Hello, maybe I found a problem: Only the Recovery Master seems to be able to takeover the public IP from other nodes. Details: I forced the recmaster node to change to state "unhealthy" by a) killing winbindd b) unplugging the network cable In none of this two cases the puplic IP was taken over to the second node (non recmaster). When doing the same at the second node, the IP was taken over to the first node as expected. Then I switched the recmaster to the second node and repeated the tests with the same results. I could reproduce this behaviour in two very different environments. Test environment 1: - 2 nodes x86_64 based + node 1 with RHEL 5.3 + node 2 with SLES 10 SP2 - IBM GPFS 3.2.1.11 - Samba 3.2.14 (from Sernet, but recompiled with clustering support) - CTDB 1.0.88/1.0.86/1.0.84 Test environment 2 (near production): - 2 nodes IBM p5 based (RHEL 5.3 ppc64) - IBM GPFS 3.2.1.12 - Samba 3.2.14 (from Sernet, but recompiled with clustering support) - CTDB 1.0.88 /etc/sysconfig/ctdb: CTDB_RECOVERY_LOCK="/gpfs/fs1/ctdb-x86.lck" CTDB_PUBLIC_ADDRESSES=/etc/ctdb/public_addresses CTDB_MANAGES_SAMBA=yes CTDB_MANAGES_WINBIND=yes CTDB_NODES=/etc/ctdb/nodes CTDB_DBDIR=/var/lib/ctdb CTDB_DBDIR_PERSISTENT=/var/lib/ctdb/persistent CTDB_EVENT_SCRIPT_DIR=/etc/ctdb/events.d CTDB_LOGFILE=/var/log/ctdb/log.ctdb CTDB_DEBUGLEVEL=2 /etc/ctdb/nodes: 192.168.136.4 192.168.136.7 /etc/ctdb/public_addresses: 192.168.136.152/24 bond1 192.168.136.153/24 bond1 The configuration files are identical on all cluster nodes. Please let me know, if I could provide further informations (logs, traces, etc.). Christoph
Changed state to "invalid" because of improper combination of CTDB (1.0.88) and Samba (3.2.14).
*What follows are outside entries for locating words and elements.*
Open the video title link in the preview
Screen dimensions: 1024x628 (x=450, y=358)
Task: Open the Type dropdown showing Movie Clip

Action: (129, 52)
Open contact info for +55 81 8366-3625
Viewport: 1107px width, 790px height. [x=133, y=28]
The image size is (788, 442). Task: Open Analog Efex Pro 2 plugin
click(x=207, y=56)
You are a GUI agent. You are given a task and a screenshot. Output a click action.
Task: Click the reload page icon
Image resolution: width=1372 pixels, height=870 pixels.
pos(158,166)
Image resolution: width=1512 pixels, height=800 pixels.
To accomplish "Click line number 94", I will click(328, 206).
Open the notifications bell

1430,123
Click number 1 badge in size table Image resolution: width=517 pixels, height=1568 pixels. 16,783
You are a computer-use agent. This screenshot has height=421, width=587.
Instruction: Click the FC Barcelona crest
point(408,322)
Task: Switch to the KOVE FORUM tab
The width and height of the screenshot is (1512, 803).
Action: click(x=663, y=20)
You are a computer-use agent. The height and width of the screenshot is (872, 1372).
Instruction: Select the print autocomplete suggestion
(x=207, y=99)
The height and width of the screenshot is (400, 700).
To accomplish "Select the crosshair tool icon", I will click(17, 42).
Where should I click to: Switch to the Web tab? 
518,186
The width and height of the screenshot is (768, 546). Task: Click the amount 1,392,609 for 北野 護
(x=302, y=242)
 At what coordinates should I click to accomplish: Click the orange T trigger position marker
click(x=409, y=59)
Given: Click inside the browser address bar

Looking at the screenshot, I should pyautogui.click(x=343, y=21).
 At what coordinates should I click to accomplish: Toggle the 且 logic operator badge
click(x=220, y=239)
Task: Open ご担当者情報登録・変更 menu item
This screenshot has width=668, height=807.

Hi - Thanks for taking the time to report this. This bug report is not invalid: The action (b) taken - unplugging a network cable - does not depend on samba. ctdb should in this case take car of failing over IPs in that case. Cheers - Michael
I think the problem here was "unplugging *the* network cable". Recommended networking configuration is to have a private network so CTDB can communicate between nodes and a public network. In this case it looks like only one network was used. If this network is unplugged then the recovery master can't communicate with other nodes... So, I'm going to mark this old bug as invalid... :-)